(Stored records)
'''

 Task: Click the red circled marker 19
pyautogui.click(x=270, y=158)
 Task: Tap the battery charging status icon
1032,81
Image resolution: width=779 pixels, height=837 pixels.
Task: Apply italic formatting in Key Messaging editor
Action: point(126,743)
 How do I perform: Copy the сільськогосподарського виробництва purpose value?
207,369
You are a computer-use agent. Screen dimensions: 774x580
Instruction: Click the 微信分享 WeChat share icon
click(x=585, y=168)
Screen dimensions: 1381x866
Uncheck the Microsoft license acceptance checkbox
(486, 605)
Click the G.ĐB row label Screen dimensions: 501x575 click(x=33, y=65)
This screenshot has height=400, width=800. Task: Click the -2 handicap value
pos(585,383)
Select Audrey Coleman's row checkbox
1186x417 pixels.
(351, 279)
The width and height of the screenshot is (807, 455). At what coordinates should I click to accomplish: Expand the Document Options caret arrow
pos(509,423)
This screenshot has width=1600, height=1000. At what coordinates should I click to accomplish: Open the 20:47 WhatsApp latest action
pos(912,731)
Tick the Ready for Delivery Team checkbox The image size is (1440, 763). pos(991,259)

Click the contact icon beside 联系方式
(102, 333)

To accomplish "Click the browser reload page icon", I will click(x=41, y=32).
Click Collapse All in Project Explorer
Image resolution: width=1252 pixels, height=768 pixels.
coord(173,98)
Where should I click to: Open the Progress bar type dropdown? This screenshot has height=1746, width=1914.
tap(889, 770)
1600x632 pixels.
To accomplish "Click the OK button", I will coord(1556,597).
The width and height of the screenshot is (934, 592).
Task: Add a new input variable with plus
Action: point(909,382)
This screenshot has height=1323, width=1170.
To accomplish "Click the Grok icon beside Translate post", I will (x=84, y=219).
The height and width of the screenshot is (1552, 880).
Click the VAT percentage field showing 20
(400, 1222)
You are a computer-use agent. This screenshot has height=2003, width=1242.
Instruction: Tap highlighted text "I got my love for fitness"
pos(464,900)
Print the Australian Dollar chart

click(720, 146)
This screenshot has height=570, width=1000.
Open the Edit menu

'''

→ **TASK REQUIREMENTS**: Your task is to restate all of the records above word for word.

→ **ANSWER TO THIS PROBLEM**:
 Task: Click the red circled marker 19
pyautogui.click(x=270, y=158)
 Task: Tap the battery charging status icon
1032,81
Image resolution: width=779 pixels, height=837 pixels.
Task: Apply italic formatting in Key Messaging editor
Action: point(126,743)
 How do I perform: Copy the сільськогосподарського виробництва purpose value?
207,369
You are a computer-use agent. Screen dimensions: 774x580
Instruction: Click the 微信分享 WeChat share icon
click(x=585, y=168)
Screen dimensions: 1381x866
Uncheck the Microsoft license acceptance checkbox
(486, 605)
Click the G.ĐB row label Screen dimensions: 501x575 click(x=33, y=65)
This screenshot has height=400, width=800. Task: Click the -2 handicap value
pos(585,383)
Select Audrey Coleman's row checkbox
1186x417 pixels.
(351, 279)
The width and height of the screenshot is (807, 455). At what coordinates should I click to accomplish: Expand the Document Options caret arrow
pos(509,423)
This screenshot has width=1600, height=1000. At what coordinates should I click to accomplish: Open the 20:47 WhatsApp latest action
pos(912,731)
Tick the Ready for Delivery Team checkbox The image size is (1440, 763). pos(991,259)

Click the contact icon beside 联系方式
(102, 333)

To accomplish "Click the browser reload page icon", I will click(x=41, y=32).
Click Collapse All in Project Explorer
Image resolution: width=1252 pixels, height=768 pixels.
coord(173,98)
Where should I click to: Open the Progress bar type dropdown? This screenshot has height=1746, width=1914.
tap(889, 770)
1600x632 pixels.
To accomplish "Click the OK button", I will coord(1556,597).
The width and height of the screenshot is (934, 592).
Task: Add a new input variable with plus
Action: point(909,382)
This screenshot has height=1323, width=1170.
To accomplish "Click the Grok icon beside Translate post", I will (x=84, y=219).
The height and width of the screenshot is (1552, 880).
Click the VAT percentage field showing 20
(400, 1222)
You are a computer-use agent. This screenshot has height=2003, width=1242.
Instruction: Tap highlighted text "I got my love for fitness"
pos(464,900)
Print the Australian Dollar chart

click(720, 146)
This screenshot has height=570, width=1000.
Open the Edit menu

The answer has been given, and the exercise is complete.